A Conferência Episcopal Portuguesa, através de um comunicado do passado dia 18, não só se uniu,“em profunda comunhão com o Santo Padre”, à consagração da Rússia e da Ucrânia ao Imaculado Coração de Maria, como anunciou que Francisco enviou “a Fátima, como Legado Pontifício, o Cardeal Konrad Krajewski, Esmoler Apostólico”, o qual fez, em simultâneo com o Papa, a mesma consagração na Capelinha das Aparições, na presença dos Bispos portugueses e de alguns milhares de peregrinos.
Na aparição de 13 de Julho de 1917, na Cova da Iria, Nossa Senhora disse aos pastorinhos: “Deus quer estabelecer no mundo a devoção ao meu Imaculado Coração. Se fizerem o que eu vos disser, salvar-se-ão muitas almas e terão paz. A guerra vai acabar, mas, se não deixarem de ofender a Deus … começará outra pior. (…) Para a impedir, virei pedir a consagração da Rússia a meu Imaculado Coração e a Comunhão reparadora dos primeiros sábados. Se atenderem a meus pedidos, a Rússia se converterá e terão paz; se não, espalhará seus erros pelo mundo, promovendo guerras e perseguições à Igreja; os bons serão martirizados; o Santo Padre terá muito que sofrer; várias nações serão aniquiladas. Por fim, o meu Imaculado Coração triunfará. O Santo Padre consagrar-me-á a Rússia que se converterá e será concedido ao mundo algum tempo de paz.”
De facto, a primeira Guerra Mundial terminou pouco depois, em 1918, e, em 1939, começou “outra pior”. Porque não se fez a pedida consagração ao Imaculado Coração de Maria, a Rússia espalhou os “seus erros pelo mundo promovendo guerras e perseguições à Igreja” e “várias nações” foram efectivamente “aniquiladas”.
Embora já a 13-7-1917 Nossa Senhora tenha aludido à consagração da Rússia ao seu Imaculado Coração, quando ainda nem sequer se tinha dado a revolução bolchevique dita de Outubro, mas que, segundo o nosso calendário, aconteceu em Novembro desse ano, também então disse que só mais tarde pediria essa consagração, o que efectivamente aconteceu em Tuy, a 13 de Junho de 1929.
Com a implantação da República em Portugal, os bispos diocesanos foram desterrados das suas dioceses, os feriados religiosos foram suprimidos e as ordens religiosas foram expulsas do país, nomeadamente a Companhia de Jesus, que já o tinha sido antes, pelo Marquês de Pombal.
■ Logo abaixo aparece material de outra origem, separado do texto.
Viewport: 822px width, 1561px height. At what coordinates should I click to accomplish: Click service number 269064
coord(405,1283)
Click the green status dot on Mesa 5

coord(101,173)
Por este motivo, Lúcia, a sobrevivente das aparições de Fátima, teve de emigrar para a vizinha Galiza, para aí poder professar como religiosa doroteia. Também em Tuy lhe apareceu Nossa Senhora.
No dia 13 de Junho de 1929, estando a Irmã Lúcia a fazer a sua oração noturna na capela do seu Convento, foi testemunha de mais um acontecimento sobrenatural: “De repente, iluminou-se toda a capela com uma luz sobrenatural e sobre o altar apareceu uma cruz de luz que chegava até ao teto. Em uma luz mais clara, via-se na parte superior da cruz uma face de homem com o corpo até à cinta (eterno Pai), sobre o peito uma pomba de luz (Espírito Santo) e pregado na Cruz, o corpo de outro homem (Filho).”
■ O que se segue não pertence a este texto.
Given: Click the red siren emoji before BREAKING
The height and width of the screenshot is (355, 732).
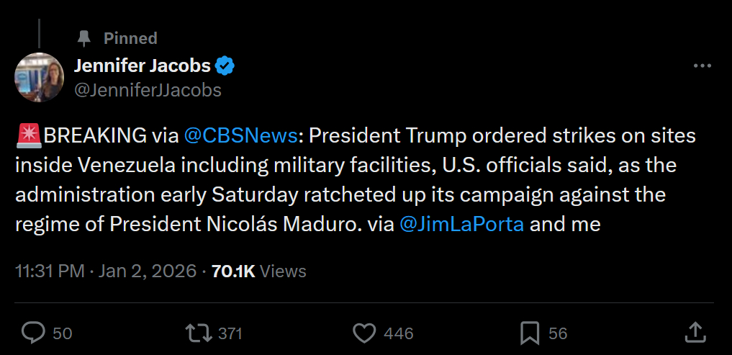Looking at the screenshot, I should pos(28,135).
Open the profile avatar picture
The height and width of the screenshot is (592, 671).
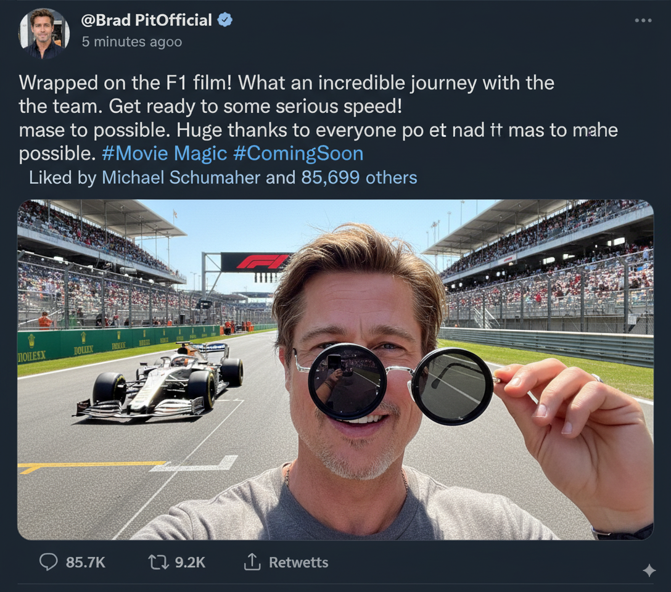click(x=44, y=33)
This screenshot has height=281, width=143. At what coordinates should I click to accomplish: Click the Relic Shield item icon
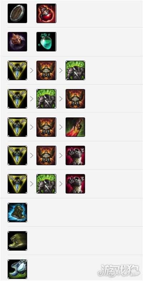pyautogui.click(x=18, y=13)
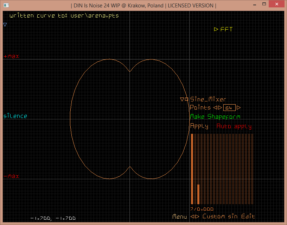Click Edit next to Custom sin

click(248, 217)
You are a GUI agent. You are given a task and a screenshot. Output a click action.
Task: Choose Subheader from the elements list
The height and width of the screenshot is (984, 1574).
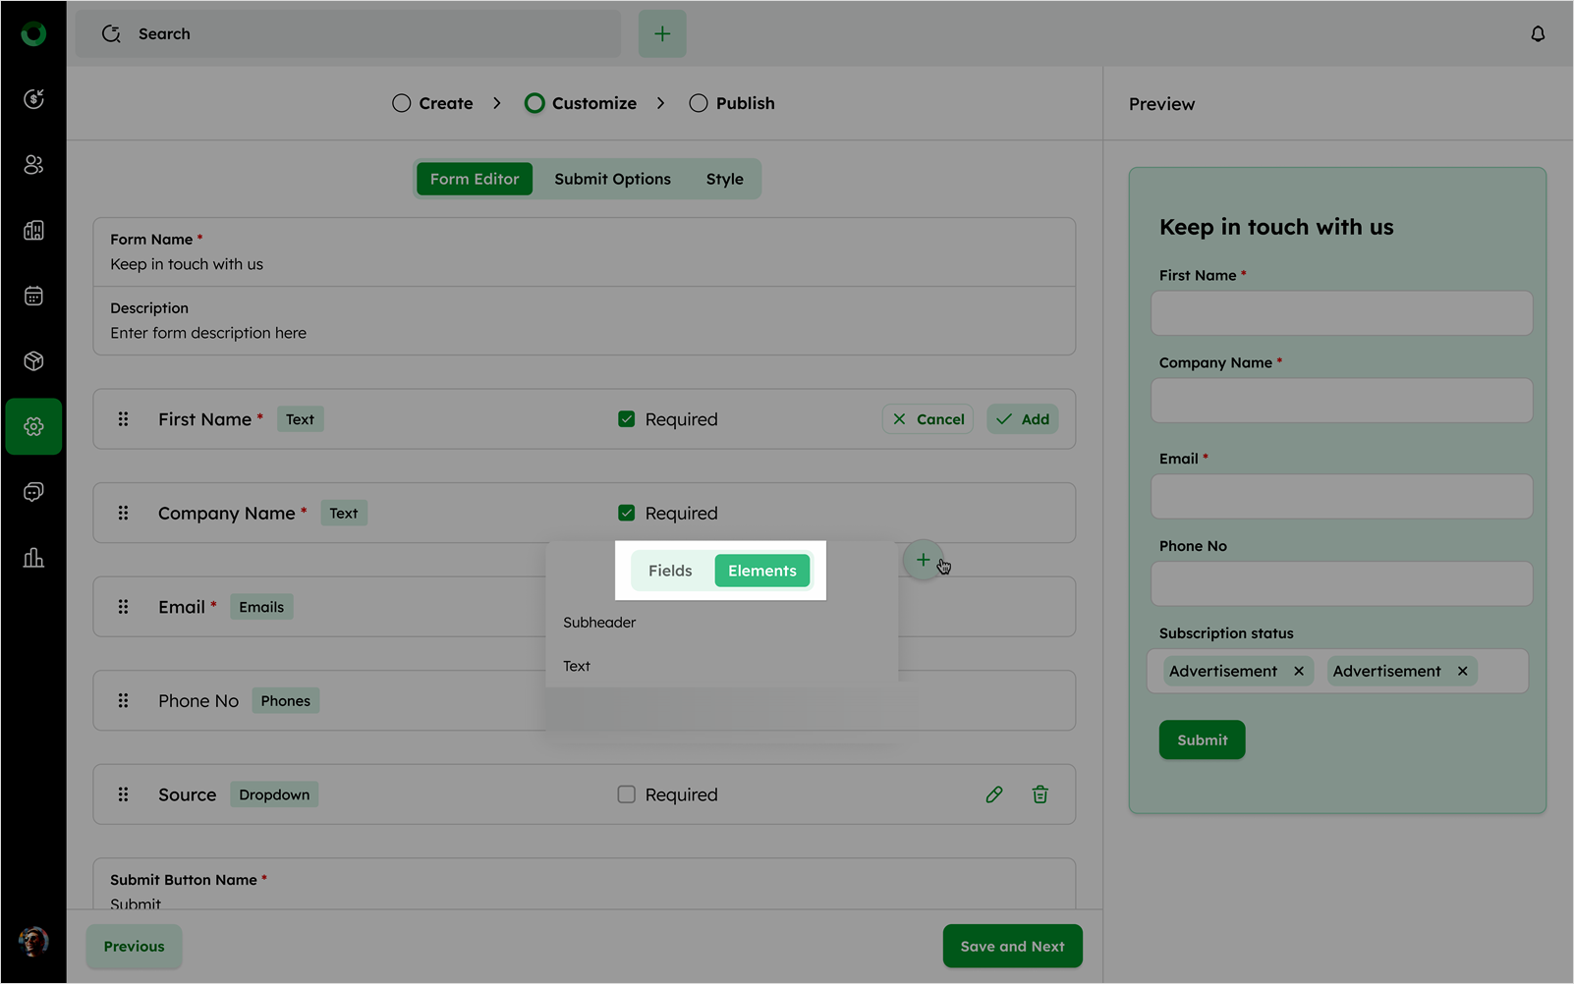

A Irmã Lúcia disse que, nesta ocasião, “suspenso no ar, via-se um cálix e uma hóstia grande, sobre a qual caíam algumas gotas de sangue, que corriam pelas faces do crucificado e duma ferida do peito. Escorrendo pela hóstia, essas gotas caíam dentro do cálix.” A hóstia é a partícula de pão não fermentado que, na celebração da Eucaristia, se converte verdadeiramente no Corpo de Cristo. Inúmeros milagres eucarísticos atestam, cientificamente, esta inexplicável presença real, verdadeira e substancial de Jesus Cristo na hóstia consagrada.
A vidente de Fátima viu também que, “sob o braço direito da cruz, estava Nossa Senhora com o seu Imaculado Coração na mão … Sob o braço esquerdo umas letras grandes, como se fossem de água cristalina que corresse para cima do altar, formavam estas palavras: ‘GRAÇA E MISERICÓRDIA…’ Depois, Nossa Senhora disse-me: ‘É chegado o momento em que Deus pede para o Santo Padre fazer, em união com todos os Bispos do mundo, a consagração da Rússia ao meu Imaculado Coração, prometendo salvá-la por este meio’.”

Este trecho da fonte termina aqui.